At least, that’s what it sounded like this week, when the Trump administration said it wanted to transform the Supplemental Nutrition Assistance Program (SNAP, formerly food stamps) as part of a proposed budget for 2019. Mick Mulvaney, director of the Office of Management and Budget, even said the new program would resemble meal-kit delivery service Blue Apron.

And how does the United States Department of Agriculture (USDA), which administers SNAP, plan on doing that? By committing half of a recipient’s benefits to what it describes as pre-packed “harvest boxes,” filled with non-perishable staples like cereal, canned vegetables, and shelf-stable milk. The department says buying wholesale, rather than giving SNAP recipients the full value of their benefits on an electronic benefits (EBT) card, would save taxpayers $129.2 billion over ten years. It’s a move that could benefit commodities producers, who’d gain a boatload of new orders from the government, and at the same time invoke the ire of grocers, who stand to lose billions of dollars in retail sales.

When it comes to savings, that multi-billion-dollar number doesn’t account for a major expense: getting that food to the recipients.
Let’s look at the Blue Apron comparison for a moment. The meal-kit delivery service provides fresh, perishable food, packaged and pre-portioned for home cooking three or five meals a week. Both the perishability and logistics—not to mention the excessive packaging—have been the source of more than just delivery headaches. While Blue Apron is still breathing, multiple other meal-kit and online farm-to-home delivery services have been done in by the “last mile” conundrum. In other words, nobody has really figured out the logistics-at-scale issue.

Also, the customer base for meal-kit delivery companies is much, much smaller—only around 1 million people for Blue Apron. And, when it comes to the question of savings, that multi-billion-dollar number doesn’t account for what will undoubtedly be a major expense—actually getting that food to recipients—an expense that USDA says states will have to take on.

Naturally, the agency says, states will be given “substantial flexibility” to do that. So how is that going to happen?

In a release trumpeting the program, Secretary of Agriculture Sonny Perdue imagined a harvest box program that would look a lot like other federal food supports, namely school lunches; emergency food assistance; distribution on Indian reservations; and the Commodity Supplemental Food Program (CSFP), or “senior food boxes.”

It’s that last program that may be the most apt comparison. In Indiana, for instance, CSFP allocates to seniors a monthly, pre-packed box which includes four cans of vegetables, two cans of fruit, two cartons of shelf-stable milk, two varieties of juice, two types of cereal, one can of beef stew, one jar of peanut butter, two bags of pasta, and a two-pound block of cheese. (That range is nearly identical to what Perdue imagines for the harvest box.) As Politico notes, President Trump’s budget seeks to eliminate the “food box” program and combine it with the harvest box.

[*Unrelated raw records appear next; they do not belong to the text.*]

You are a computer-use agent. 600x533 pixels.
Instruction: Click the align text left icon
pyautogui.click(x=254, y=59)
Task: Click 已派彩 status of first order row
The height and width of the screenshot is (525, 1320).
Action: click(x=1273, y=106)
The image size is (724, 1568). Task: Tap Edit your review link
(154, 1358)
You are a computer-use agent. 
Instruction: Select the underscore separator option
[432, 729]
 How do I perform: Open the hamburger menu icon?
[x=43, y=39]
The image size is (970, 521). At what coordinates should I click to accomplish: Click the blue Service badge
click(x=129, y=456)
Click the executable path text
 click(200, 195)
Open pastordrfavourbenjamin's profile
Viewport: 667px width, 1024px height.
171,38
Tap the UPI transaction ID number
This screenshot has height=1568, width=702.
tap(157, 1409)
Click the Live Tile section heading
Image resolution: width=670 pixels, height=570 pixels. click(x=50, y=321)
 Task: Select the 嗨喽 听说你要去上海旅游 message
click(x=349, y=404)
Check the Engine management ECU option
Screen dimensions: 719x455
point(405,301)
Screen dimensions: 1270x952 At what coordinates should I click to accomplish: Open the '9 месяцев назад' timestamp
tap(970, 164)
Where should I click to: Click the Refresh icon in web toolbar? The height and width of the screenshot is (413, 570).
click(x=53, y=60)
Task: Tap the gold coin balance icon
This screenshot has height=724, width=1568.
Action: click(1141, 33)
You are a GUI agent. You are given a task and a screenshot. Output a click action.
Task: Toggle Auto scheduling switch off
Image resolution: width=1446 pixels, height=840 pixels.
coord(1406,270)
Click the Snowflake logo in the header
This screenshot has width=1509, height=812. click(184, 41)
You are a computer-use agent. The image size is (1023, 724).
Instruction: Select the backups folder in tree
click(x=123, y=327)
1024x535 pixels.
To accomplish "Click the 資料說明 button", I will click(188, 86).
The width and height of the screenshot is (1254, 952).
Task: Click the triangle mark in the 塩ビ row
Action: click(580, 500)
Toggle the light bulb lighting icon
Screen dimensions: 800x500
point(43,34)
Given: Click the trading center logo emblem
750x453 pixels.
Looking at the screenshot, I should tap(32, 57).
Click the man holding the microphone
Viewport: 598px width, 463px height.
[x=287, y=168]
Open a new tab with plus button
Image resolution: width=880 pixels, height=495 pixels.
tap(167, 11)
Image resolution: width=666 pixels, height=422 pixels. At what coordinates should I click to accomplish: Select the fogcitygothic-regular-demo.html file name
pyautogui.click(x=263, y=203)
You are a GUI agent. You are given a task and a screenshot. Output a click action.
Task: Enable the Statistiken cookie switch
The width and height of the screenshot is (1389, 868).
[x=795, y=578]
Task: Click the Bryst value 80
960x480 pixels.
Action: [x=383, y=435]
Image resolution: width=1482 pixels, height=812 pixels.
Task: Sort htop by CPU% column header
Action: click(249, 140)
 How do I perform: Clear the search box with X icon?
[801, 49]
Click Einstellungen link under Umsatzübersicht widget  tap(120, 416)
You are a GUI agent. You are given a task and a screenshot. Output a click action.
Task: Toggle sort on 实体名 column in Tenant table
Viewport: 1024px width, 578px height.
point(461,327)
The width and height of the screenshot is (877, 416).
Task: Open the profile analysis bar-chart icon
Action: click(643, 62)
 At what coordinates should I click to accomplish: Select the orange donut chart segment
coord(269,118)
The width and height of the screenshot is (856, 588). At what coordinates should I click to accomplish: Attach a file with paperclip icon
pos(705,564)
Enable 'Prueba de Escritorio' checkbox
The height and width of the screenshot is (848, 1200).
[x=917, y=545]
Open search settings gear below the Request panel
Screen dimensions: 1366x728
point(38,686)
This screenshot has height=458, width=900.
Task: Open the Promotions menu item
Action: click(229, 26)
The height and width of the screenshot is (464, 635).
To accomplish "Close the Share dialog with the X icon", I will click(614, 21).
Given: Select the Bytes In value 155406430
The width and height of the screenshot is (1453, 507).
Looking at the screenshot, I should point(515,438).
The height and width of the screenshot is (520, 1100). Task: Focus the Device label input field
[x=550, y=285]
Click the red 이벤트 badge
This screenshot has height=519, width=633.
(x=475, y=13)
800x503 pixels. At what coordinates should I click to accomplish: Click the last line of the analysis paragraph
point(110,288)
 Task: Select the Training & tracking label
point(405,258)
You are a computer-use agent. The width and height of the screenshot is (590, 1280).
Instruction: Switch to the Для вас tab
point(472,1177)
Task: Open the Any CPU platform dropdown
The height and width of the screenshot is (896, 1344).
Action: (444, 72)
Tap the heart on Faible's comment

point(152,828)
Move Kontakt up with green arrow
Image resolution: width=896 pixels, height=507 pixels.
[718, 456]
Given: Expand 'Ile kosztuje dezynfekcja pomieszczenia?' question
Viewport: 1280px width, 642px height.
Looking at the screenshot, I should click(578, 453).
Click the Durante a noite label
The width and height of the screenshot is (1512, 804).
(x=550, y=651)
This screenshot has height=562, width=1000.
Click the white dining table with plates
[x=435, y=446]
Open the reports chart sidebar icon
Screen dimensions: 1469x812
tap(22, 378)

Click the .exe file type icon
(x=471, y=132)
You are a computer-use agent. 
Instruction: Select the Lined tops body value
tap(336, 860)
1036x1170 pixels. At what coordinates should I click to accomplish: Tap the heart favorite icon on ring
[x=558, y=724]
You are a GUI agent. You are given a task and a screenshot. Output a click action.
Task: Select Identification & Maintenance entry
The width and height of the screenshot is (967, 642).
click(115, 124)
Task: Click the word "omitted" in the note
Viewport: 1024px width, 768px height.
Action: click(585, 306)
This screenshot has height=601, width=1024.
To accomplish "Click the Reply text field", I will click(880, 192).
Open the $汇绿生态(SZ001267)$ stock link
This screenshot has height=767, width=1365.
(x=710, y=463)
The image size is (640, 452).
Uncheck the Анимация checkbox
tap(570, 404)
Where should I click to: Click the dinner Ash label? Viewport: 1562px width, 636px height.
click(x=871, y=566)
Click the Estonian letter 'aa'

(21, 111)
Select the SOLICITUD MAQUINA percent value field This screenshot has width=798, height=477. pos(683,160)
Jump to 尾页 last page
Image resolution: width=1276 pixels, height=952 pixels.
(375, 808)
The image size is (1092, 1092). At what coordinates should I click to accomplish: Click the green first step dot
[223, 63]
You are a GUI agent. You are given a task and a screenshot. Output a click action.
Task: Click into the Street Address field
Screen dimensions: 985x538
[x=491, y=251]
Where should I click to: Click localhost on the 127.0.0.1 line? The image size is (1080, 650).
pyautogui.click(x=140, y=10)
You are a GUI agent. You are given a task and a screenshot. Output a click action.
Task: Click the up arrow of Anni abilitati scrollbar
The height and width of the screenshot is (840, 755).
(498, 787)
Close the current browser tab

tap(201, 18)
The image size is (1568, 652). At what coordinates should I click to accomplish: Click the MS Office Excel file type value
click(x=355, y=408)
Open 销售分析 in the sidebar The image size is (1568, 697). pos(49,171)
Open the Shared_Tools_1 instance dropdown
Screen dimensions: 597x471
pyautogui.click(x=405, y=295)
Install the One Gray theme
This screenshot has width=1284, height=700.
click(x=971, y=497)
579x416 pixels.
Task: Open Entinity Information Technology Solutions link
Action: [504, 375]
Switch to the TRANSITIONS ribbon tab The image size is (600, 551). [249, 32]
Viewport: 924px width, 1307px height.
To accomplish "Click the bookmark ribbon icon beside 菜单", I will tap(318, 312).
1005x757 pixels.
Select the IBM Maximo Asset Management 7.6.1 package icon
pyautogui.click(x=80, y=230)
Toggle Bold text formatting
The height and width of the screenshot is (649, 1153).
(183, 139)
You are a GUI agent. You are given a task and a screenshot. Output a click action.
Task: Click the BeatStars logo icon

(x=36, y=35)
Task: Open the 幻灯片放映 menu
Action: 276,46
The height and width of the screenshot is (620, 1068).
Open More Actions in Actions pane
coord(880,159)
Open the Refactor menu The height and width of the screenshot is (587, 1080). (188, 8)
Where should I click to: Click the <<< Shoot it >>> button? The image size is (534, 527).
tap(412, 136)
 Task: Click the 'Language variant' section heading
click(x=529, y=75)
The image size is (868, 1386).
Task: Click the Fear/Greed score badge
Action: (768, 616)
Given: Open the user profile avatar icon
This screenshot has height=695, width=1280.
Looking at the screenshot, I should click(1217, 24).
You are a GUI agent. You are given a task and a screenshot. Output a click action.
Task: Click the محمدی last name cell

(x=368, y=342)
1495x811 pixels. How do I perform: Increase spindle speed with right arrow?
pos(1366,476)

CSFP will feed around 730,000 people. That’s peanuts compared to SNAP, which feeds more than 42 million Americans.
So how do “food boxes” come to be, exactly? According to a plan generated by Indiana’s health department, which administers the program, the state first orders non-perishable commodities from certified USDA vendors. Those orders are routed to food banks, which store the items and package them into boxes. Some of the food banks deliver boxes straight to recipients. Most distribute to local churches, senior centers, pantries, or other charities where recipients pick them up in person.

These distribution sites are where the state makes sure the food is ending up in the right hands—what, at a retail grocery store, would be considered the point-of-sale. And it would require a massive scaling-up of those community networks that currently distribute government cheese and beef stew to seniors. This year, the CSFP will feed around 730,000 people. That’s peanuts compared to SNAP, which feeds more than 42 million Americans.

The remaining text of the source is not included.